Once in your room, you can take a look around and if anything bothers you, check with hotel services. There may be noises you find distracting or extra light coming in that would disturb your sleep. Have the hotel correct whatever is needed.
Get some Sun
The body thrives on sunlight. Circadian rhythms calculate sleep time needed by measuring the absorption of sunlight and natural energy. The rhythms are disrupted more if you stay indoors, so spending time outside can help you adjust more quickly.
Use Ear Pieces
Travelers are exposed to many different noises that can keep them awake. There can be aircraft, traffic or party noise, air conditioners, heating systems, fans and other unfamiliar sounds.
There is also the lack of familiar sounds that affect sleeping. You are used to a certain alarm clock ticking or a background noise of local traffic that you hear all the time, or that fan you set up – all the normal sounds of home.
Ear pieces or headphones can help take your mind off these sounds by creating their own “white noise” (static) or “pink noise” (sounds of nature). Ear piecess can neutralize an unfamiliar sound environment.
Use Medications if Doctor-Recommended
There are medications to help with sleep but these should only be used with the recommendations of a physician. Some work by augmenting the body’s own sleep chemicals. And others work to deal with the temporary insomnia caused by travel.

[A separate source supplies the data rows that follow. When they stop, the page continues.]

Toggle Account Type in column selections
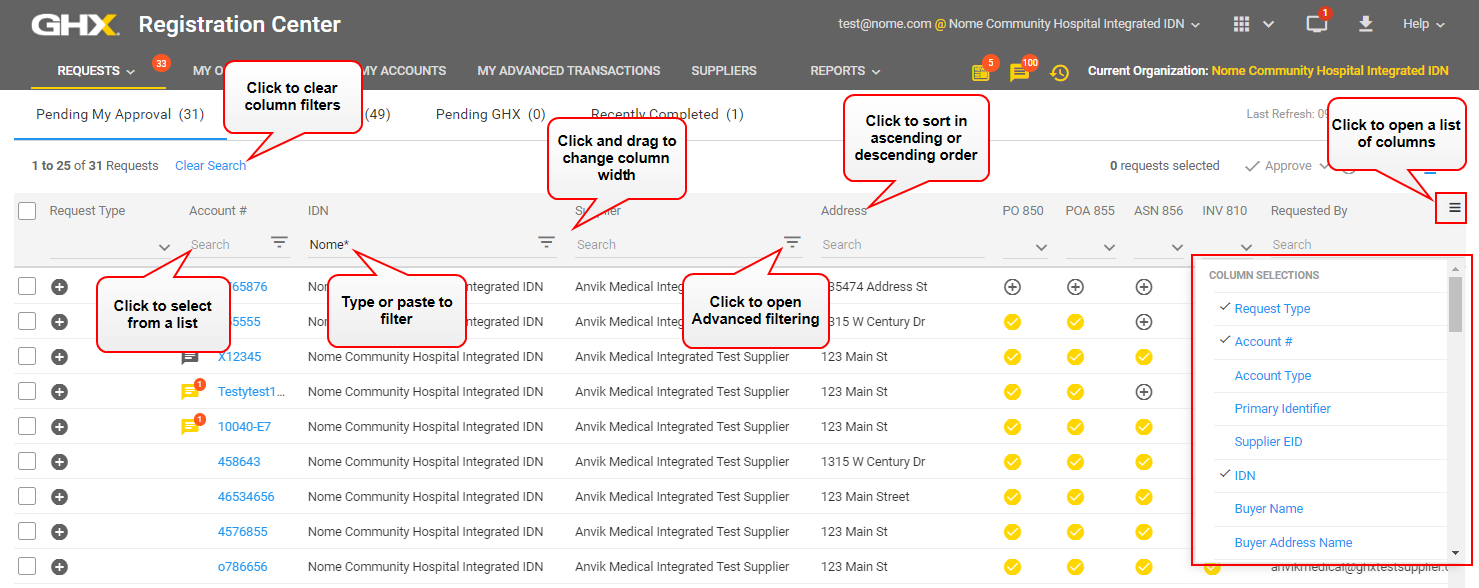1479x588 pixels. [1272, 376]
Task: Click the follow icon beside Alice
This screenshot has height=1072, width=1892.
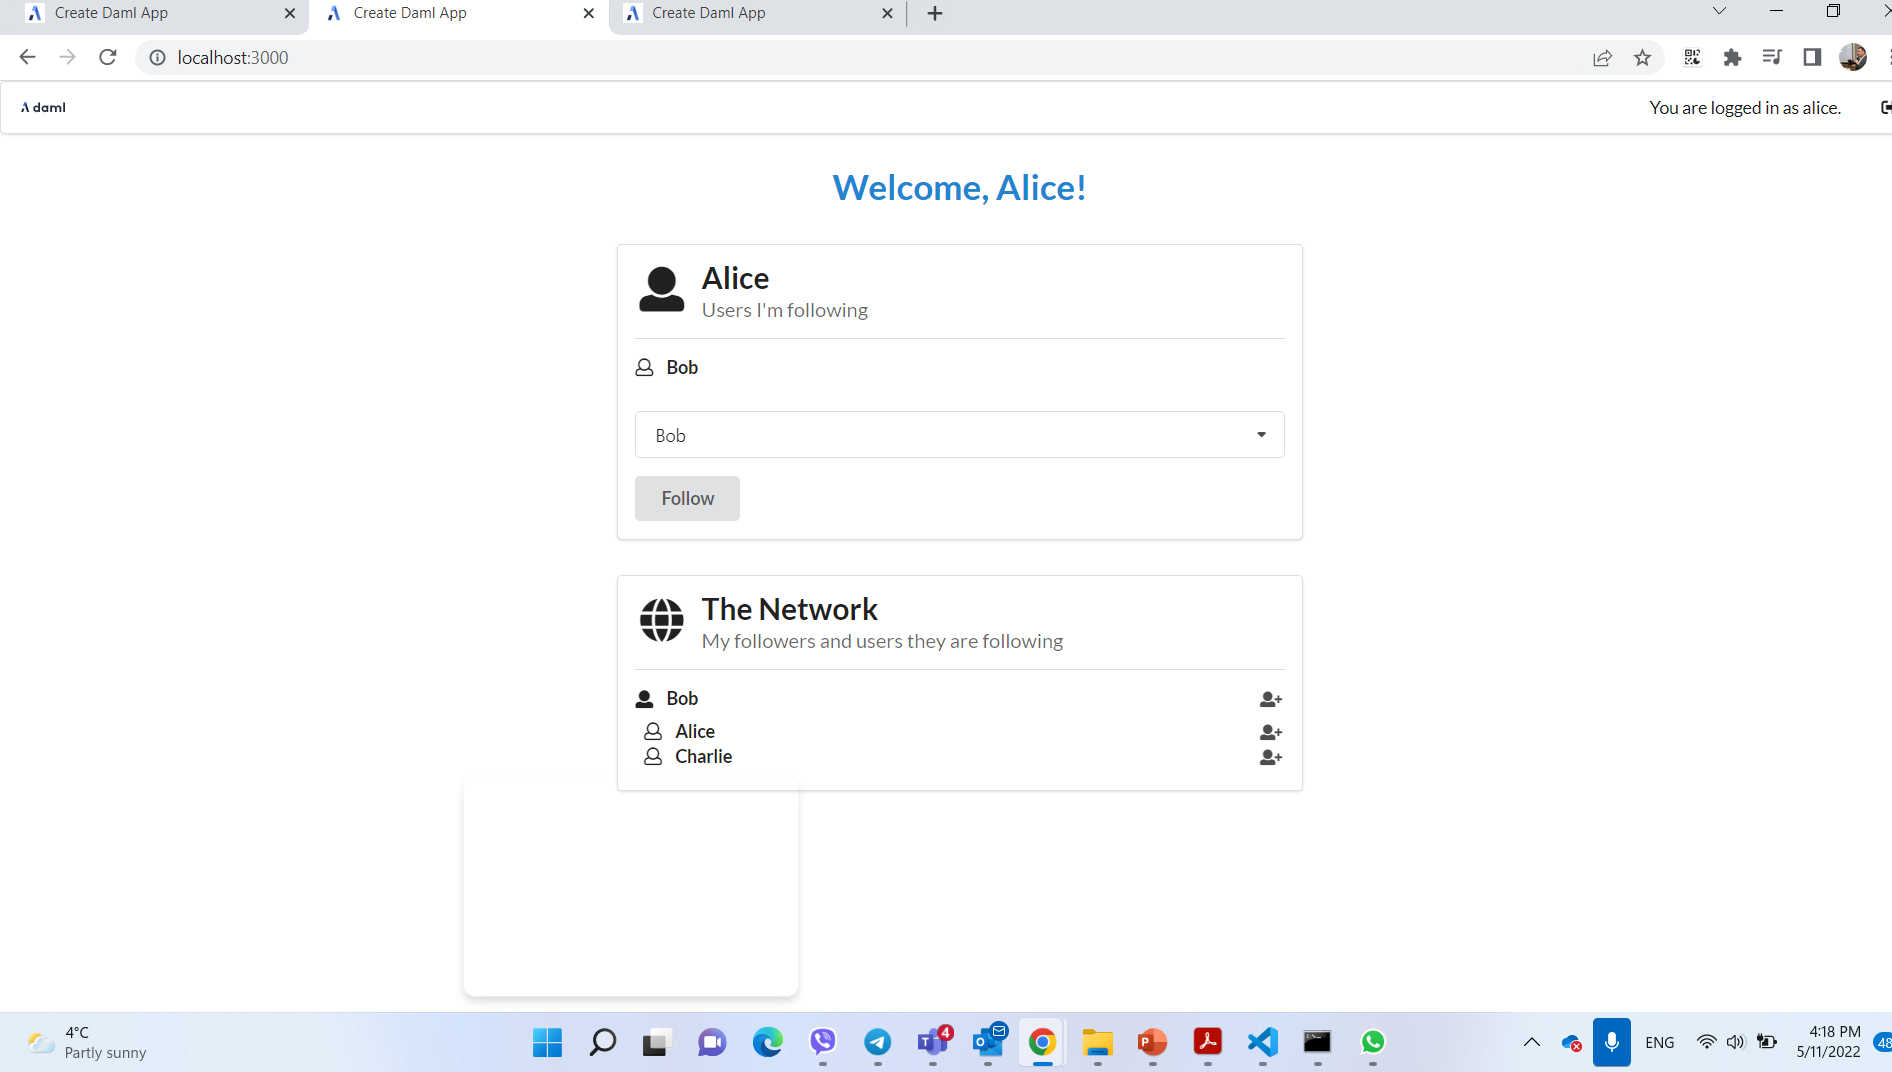Action: 1270,732
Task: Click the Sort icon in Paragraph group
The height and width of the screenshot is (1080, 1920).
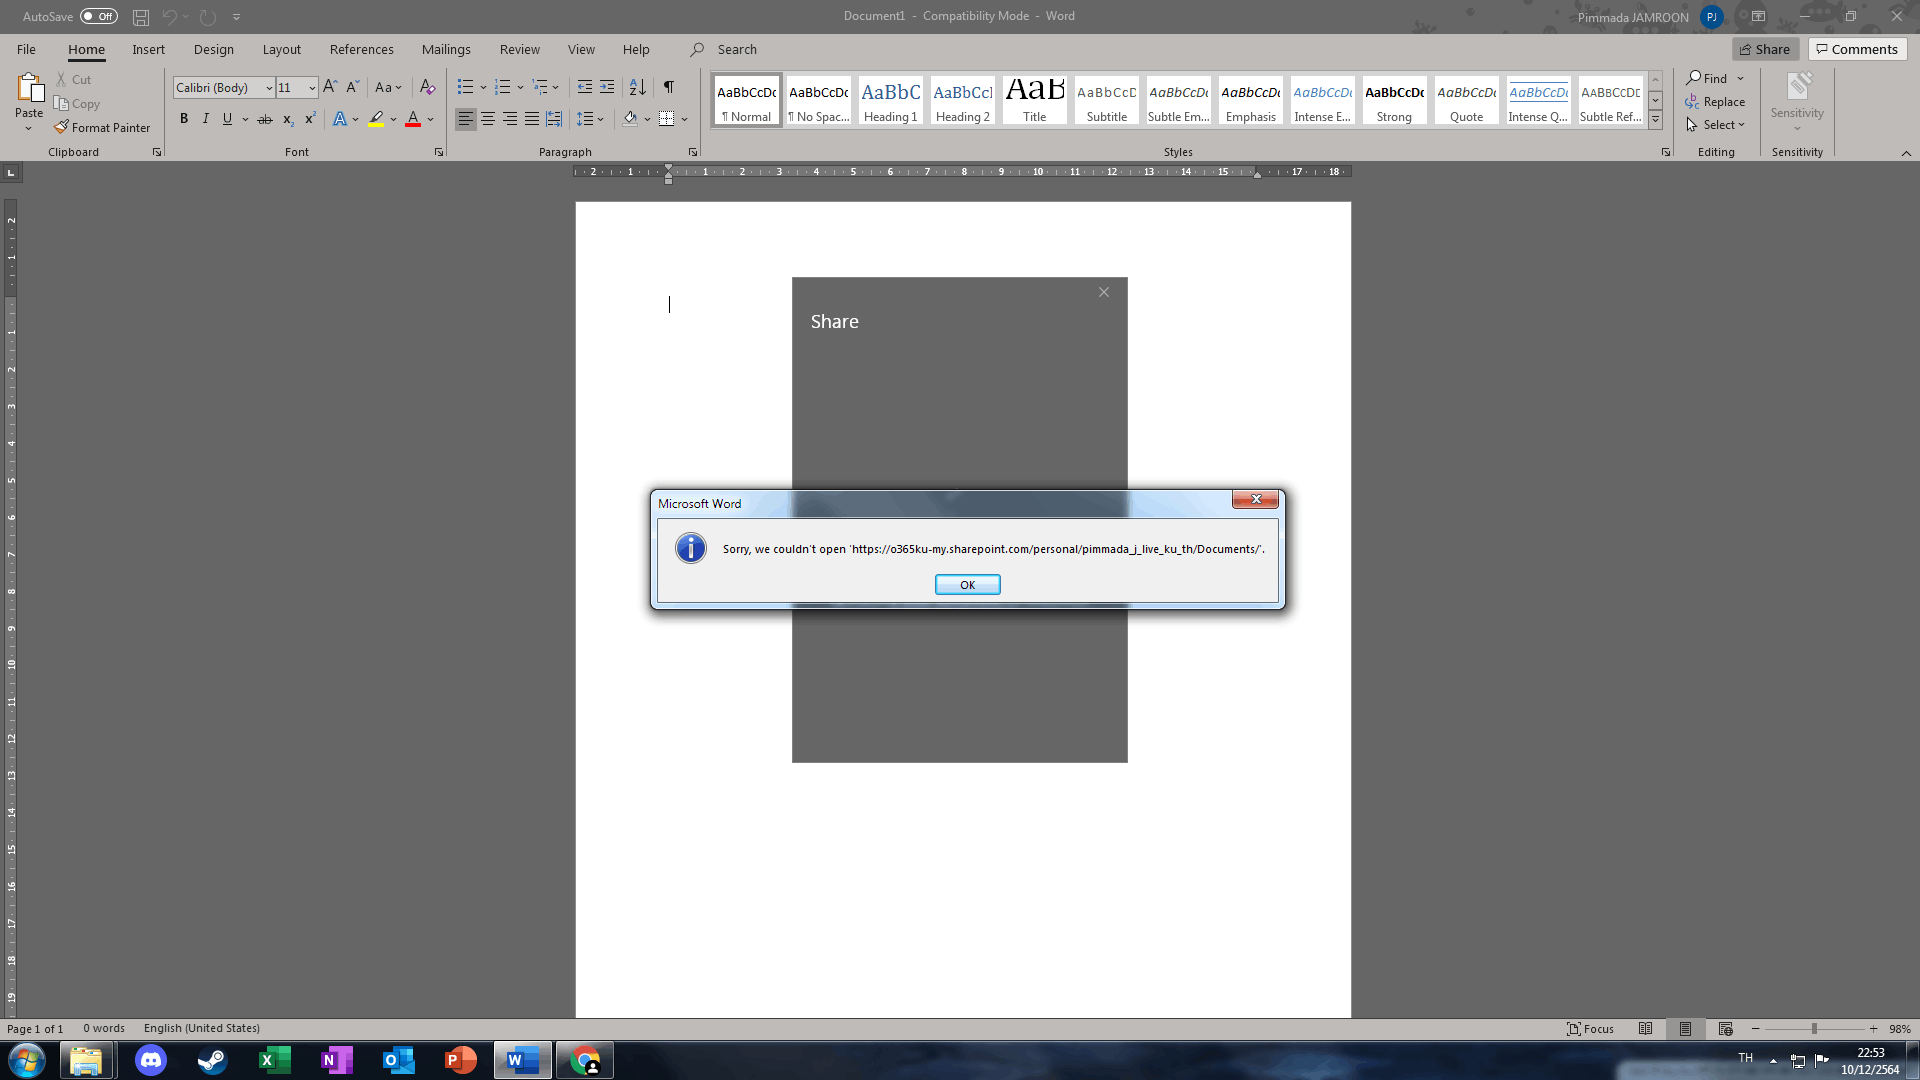Action: (637, 87)
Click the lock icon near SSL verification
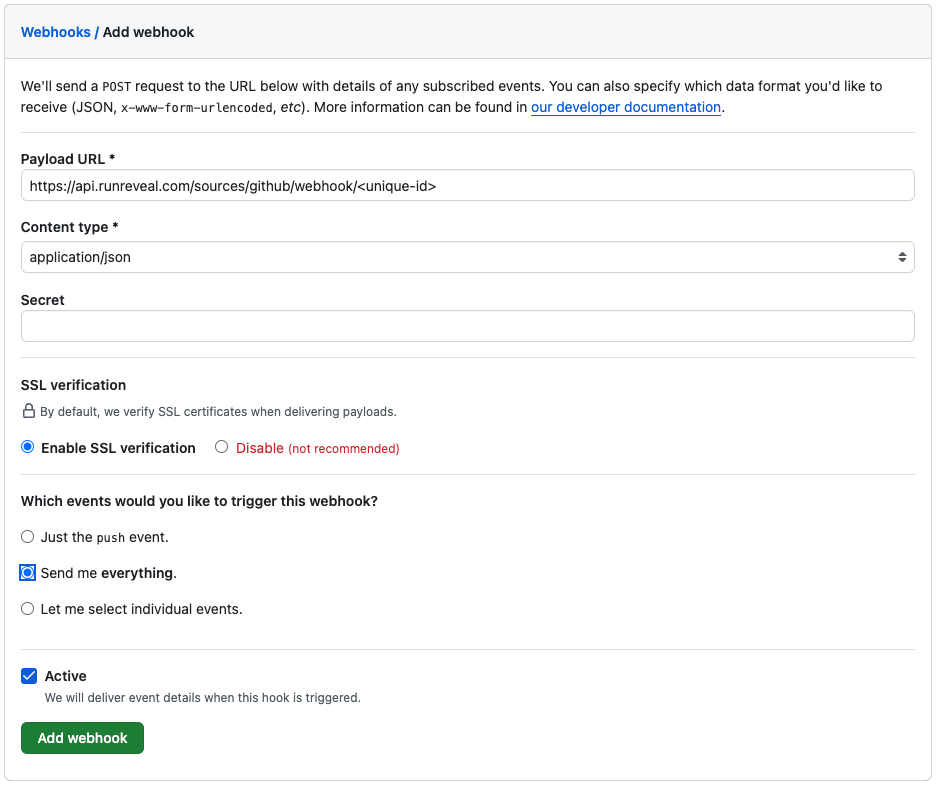Screen dimensions: 938x785 (x=28, y=411)
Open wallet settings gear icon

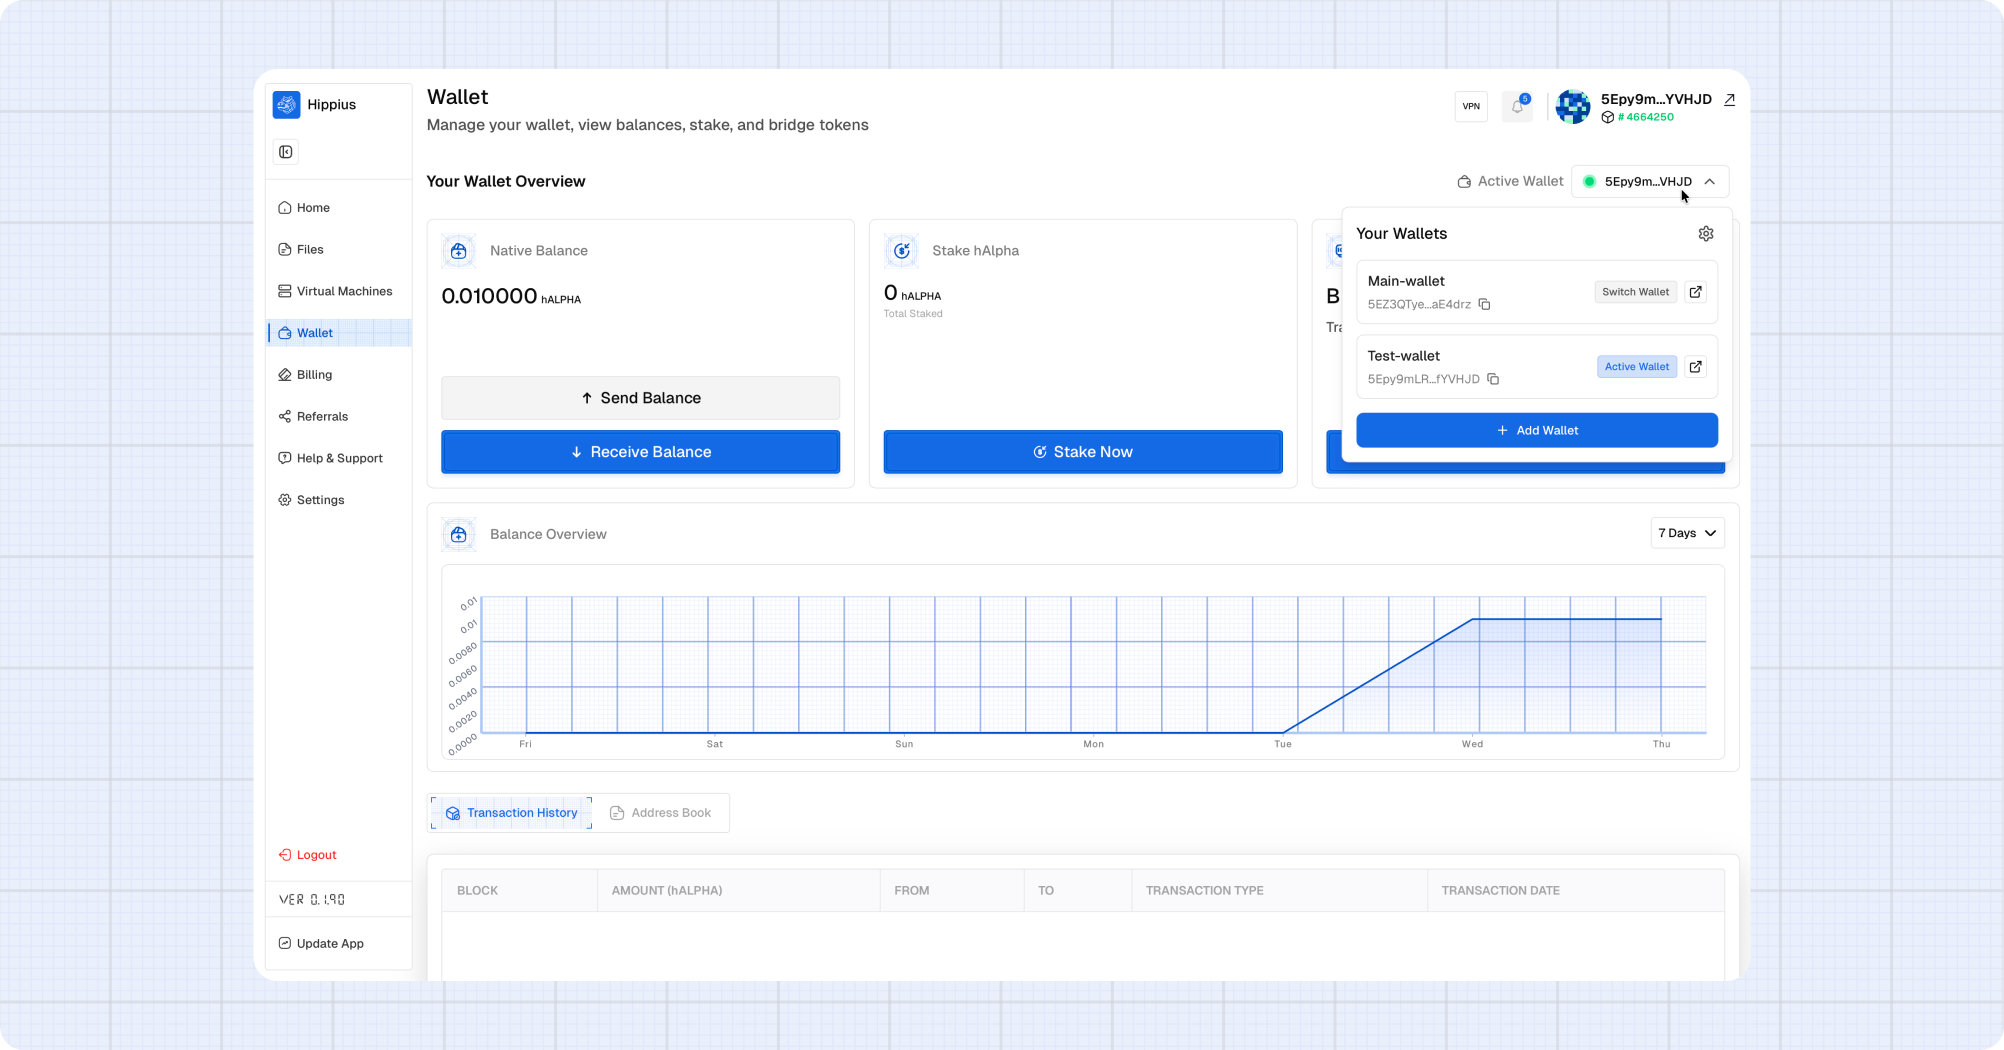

Melatonin is a natural hormone in the body that affects the circadian rhythms. There are Melatonin pills that can be taken as supplements. Research suggests that Melatonin is effective in reducing jet lag when crossing five or more time zones.
Melatonin supplements are available in health stores, but the drug is unregulated, so anyone considering this option should consult with a physician first.
Jet lag is a disorder experienced by all time-zone travelers. But these tips might just shorten the lag for your next trip and make it a little more enjoyable.